Exercise aim: Every line of the listing below must be printed again exactly, apart from its pictures.
- - - - -
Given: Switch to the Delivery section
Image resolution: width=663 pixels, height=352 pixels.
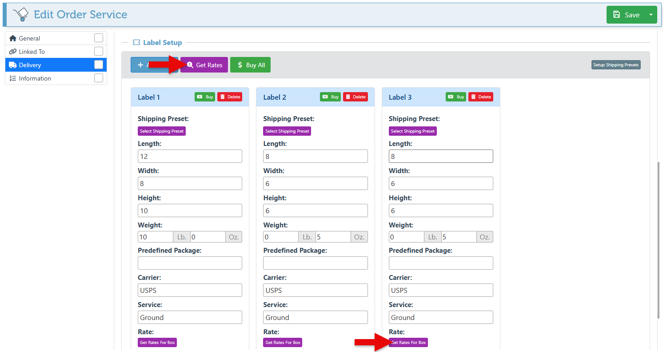Looking at the screenshot, I should (x=30, y=65).
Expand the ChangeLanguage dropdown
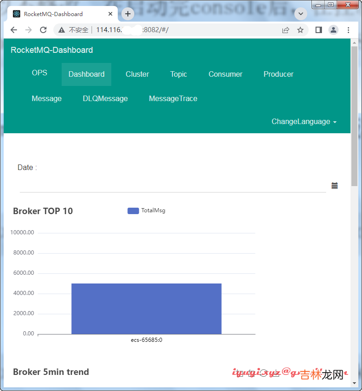The image size is (362, 391). 304,122
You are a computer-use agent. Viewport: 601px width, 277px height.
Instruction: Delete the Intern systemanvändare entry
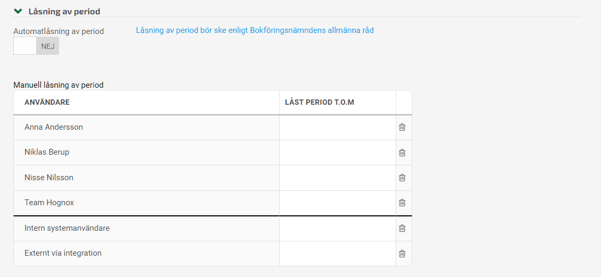pyautogui.click(x=402, y=228)
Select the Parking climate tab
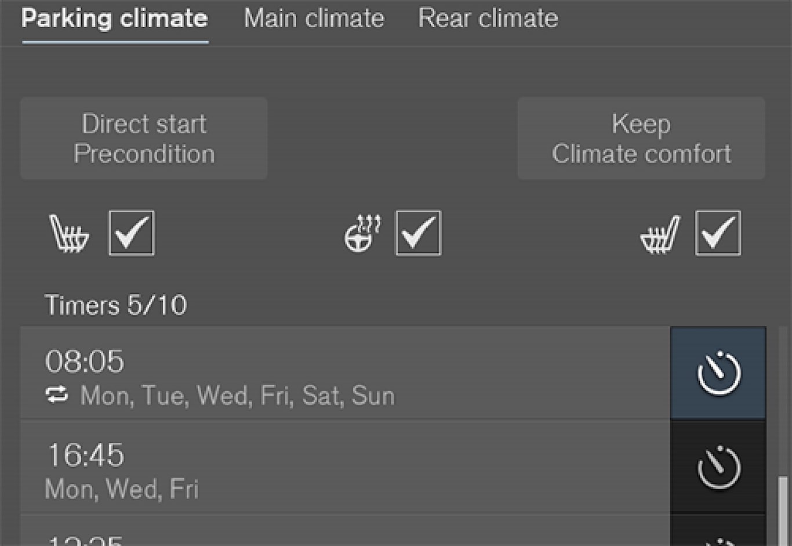This screenshot has height=546, width=792. 115,19
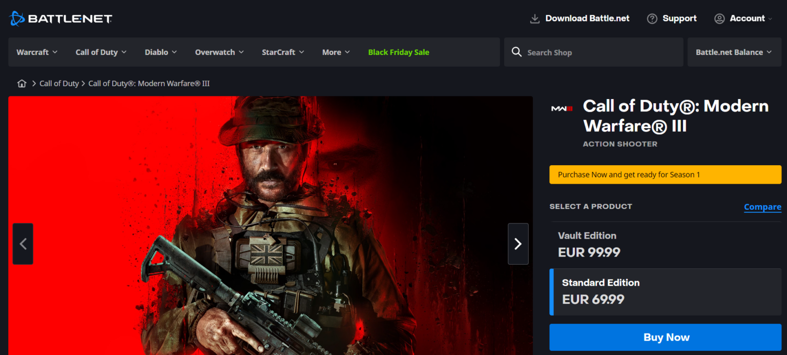Select the Standard Edition product option
This screenshot has height=355, width=787.
click(x=665, y=291)
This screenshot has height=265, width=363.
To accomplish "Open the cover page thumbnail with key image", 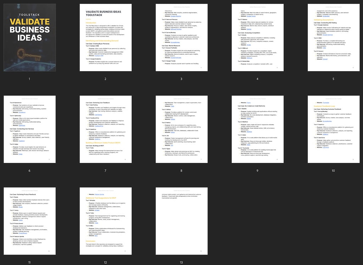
- - - - -
Problem solution:
Given: Switch to the Delivery section
Image resolution: width=663 pixels, height=352 pixels.
Looking at the screenshot, I should (x=30, y=65).
Expand the ChangeLanguage dropdown
The image size is (362, 391). 304,122
You are a computer-use agent. Viewport: 601px width, 277px height.
Instruction: Delete the Intern systemanvändare entry
pyautogui.click(x=402, y=228)
Select the Parking climate tab
This screenshot has height=546, width=792. 115,19
Select the Standard Edition product option
This screenshot has height=355, width=787.
click(x=665, y=291)
This screenshot has height=265, width=363.
To accomplish "Open the cover page thumbnail with key image", 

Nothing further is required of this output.